_EXERCISE DESCRIPTION_.
Transcribe everything in the piano-teacher passage from "Over time, with" down to "maybe less so.", keeping every word and punctuation mark unchanged.

_SOURCE EXTRACT_.
I found Carol’s website early on in the search and clicked out of it because she’d devoted one of the pages, exclusively, to discussing her belief in the reincarnation of her dead cat, but I kept finding myself coming back. So she thought her dead cat came back for her. So she wanted the world, including the world’s prospective piano students, to know it. So she wrote about it, in large Comic Sans font, on her otherwise very professional website. You could tell the lady had chutzpah.
Plus, when I met her, she came up to my collarbone—or rather, the top of her white hair did. She didn’t smile a lot. She took herself seriously but didn’t really seem to care whether I did. I couldn’t picture her eating a Snickers bar, much less buying 100 of them and giving them out for free. She wasn’t unpleasant, but I wouldn’t describe her as nice.
She was, I decided then and there, perfect.
Let’s do this, I told her. What’s your schedule? Sign me up. But Carol wasn’t so sure. She was concerned about my scheduling commitments. Could I really carve out time to practice every day? Did I own a piano? What sort? Did I meditate? Her push—somehow both away from me and into private scopes of my life—only made me want to study with her more.
Over time, with Carol, the walls started to come down. It helped that I was polite and appreciative and never brought in my cellphone. (There’s a sign on Carol’s front door warning you against bringing in your cellphone.) Lessons with her have always been instructive; she’s a good piano teacher, in matters of technique and theory. She’s traditional that way. In other ways, maybe less so.

_RECORD SET_.
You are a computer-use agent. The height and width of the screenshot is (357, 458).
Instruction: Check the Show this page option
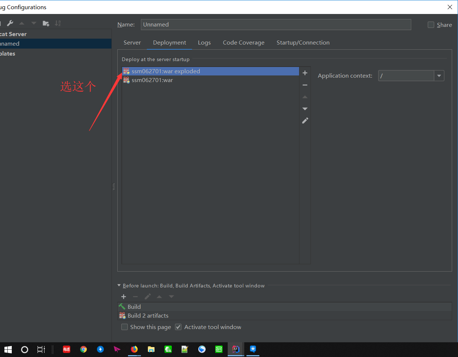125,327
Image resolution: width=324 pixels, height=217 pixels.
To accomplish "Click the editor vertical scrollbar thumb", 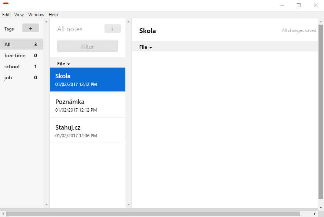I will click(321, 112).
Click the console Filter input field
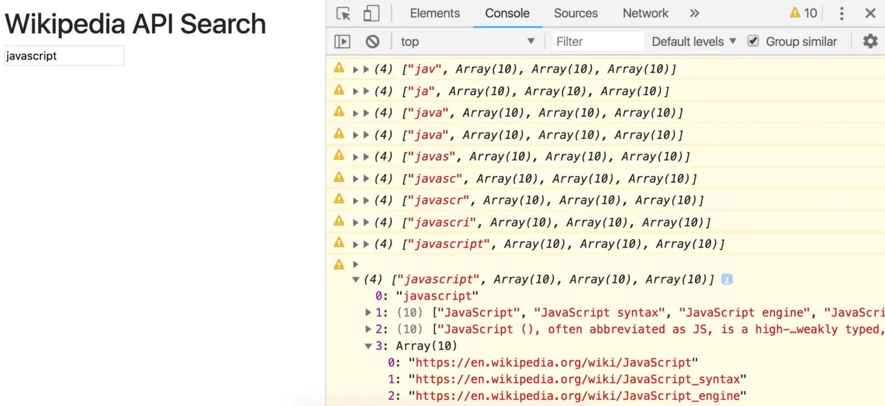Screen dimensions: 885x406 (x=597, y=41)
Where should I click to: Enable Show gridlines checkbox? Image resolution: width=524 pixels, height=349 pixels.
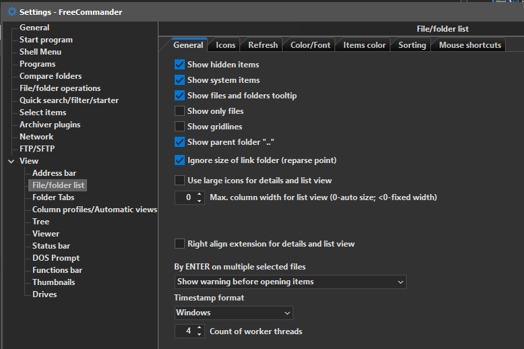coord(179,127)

_RESULT FOR THIS TASK_.
Over time, with Carol, the walls started to come down. It helped that I was polite and appreciative and never brought in my cellphone. (There’s a sign on Carol’s front door warning you against bringing in your cellphone.) Lessons with her have always been instructive; she’s a good piano teacher, in matters of technique and theory. She’s traditional that way. In other ways, maybe less so.